Work item
Can you write out the passage of the article below on the Southwick band teacher's heart transplant story, starting with "Southwick teacher shares" and going on through "heart transplant recipient.", word for word?

[[ Reading text, beginning ]]

Southwick teacher shares personal story during Heart Month

Powder Mill Band Teacher Joseph Whalen speaks about Heart Month and shares his heart transplant story with students Feb. 12, 2020. (HOPE E. TREMBLAY/THE WESTFIELD NEWS)

SOUTHWICK – Celebrating Valentine’s Day and American Heart Month go hand-in-hand, but for students at Powder Mill School, learning about love and healthy hearts took on new meaning this week.

Band teacher Joseph Whalen surprised students in grades five and six Feb. 12 with a presentation on National Heart Month. Not only was it surprising that the band teacher was talking about health, but he revealed he is a heart transplant recipient.

Whalen was born with an AV Block, which means the electrical signals that tell the heart to contract are partially or totally blocked between the upper chambers (atria) and the lower chambers (ventricles).

“Doctors knew this before I was born,” he said as students in the auditorium gasped and looked at each other in surprise.

[[ Reading text, end ]]
[[ Data excerpts, beginning ]]

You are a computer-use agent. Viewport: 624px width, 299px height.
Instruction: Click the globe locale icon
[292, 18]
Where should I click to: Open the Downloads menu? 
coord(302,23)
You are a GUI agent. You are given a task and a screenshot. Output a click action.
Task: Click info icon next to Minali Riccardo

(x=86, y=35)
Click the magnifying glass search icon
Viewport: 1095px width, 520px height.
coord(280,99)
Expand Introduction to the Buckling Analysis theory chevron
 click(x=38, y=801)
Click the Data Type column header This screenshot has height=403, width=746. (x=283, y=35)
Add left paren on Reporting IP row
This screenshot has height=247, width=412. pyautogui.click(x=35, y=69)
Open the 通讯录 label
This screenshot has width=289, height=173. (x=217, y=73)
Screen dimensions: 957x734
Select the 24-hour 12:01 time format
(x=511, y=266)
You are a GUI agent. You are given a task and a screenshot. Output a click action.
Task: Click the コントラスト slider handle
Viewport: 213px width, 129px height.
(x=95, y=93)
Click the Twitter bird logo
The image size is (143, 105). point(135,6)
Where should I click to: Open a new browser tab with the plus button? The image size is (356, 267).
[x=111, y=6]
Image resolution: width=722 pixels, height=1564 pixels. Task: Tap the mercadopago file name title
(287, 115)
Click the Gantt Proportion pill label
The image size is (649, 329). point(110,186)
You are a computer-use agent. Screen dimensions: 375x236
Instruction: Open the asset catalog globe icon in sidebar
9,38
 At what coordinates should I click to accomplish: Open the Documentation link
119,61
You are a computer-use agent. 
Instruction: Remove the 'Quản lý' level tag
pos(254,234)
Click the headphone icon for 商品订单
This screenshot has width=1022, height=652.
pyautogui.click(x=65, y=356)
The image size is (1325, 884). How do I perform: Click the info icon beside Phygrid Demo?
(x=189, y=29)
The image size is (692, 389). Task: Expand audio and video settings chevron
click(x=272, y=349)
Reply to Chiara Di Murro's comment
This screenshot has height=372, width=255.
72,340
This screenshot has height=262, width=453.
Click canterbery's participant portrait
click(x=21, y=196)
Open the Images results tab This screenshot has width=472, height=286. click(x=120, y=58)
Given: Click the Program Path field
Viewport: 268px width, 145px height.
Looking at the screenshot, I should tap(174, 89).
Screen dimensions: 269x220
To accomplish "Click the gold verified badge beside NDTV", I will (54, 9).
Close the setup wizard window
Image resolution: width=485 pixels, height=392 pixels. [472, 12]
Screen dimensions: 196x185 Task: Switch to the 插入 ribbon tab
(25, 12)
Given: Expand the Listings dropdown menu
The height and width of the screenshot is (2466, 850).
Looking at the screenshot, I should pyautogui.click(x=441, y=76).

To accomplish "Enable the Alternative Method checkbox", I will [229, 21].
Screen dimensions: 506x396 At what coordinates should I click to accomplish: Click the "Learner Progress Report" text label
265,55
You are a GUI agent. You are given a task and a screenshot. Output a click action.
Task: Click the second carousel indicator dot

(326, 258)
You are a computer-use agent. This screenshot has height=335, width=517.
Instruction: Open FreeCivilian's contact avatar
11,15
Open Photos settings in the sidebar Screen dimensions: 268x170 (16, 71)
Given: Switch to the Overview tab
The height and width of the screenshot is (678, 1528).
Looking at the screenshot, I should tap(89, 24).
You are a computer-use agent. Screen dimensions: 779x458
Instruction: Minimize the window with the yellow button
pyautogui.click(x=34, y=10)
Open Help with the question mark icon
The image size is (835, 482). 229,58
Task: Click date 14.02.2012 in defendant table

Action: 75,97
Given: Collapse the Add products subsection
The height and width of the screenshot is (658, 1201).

[[ Data excerpts, end ]]

Reply
Southwick teacher shares personal story during Heart Month

Powder Mill Band Teacher Joseph Whalen speaks about Heart Month and shares his heart transplant story with students Feb. 12, 2020. (HOPE E. TREMBLAY/THE WESTFIELD NEWS)

SOUTHWICK – Celebrating Valentine’s Day and American Heart Month go hand-in-hand, but for students at Powder Mill School, learning about love and healthy hearts took on new meaning this week.

Band teacher Joseph Whalen surprised students in grades five and six Feb. 12 with a presentation on National Heart Month. Not only was it surprising that the band teacher was talking about health, but he revealed he is a heart transplant recipient.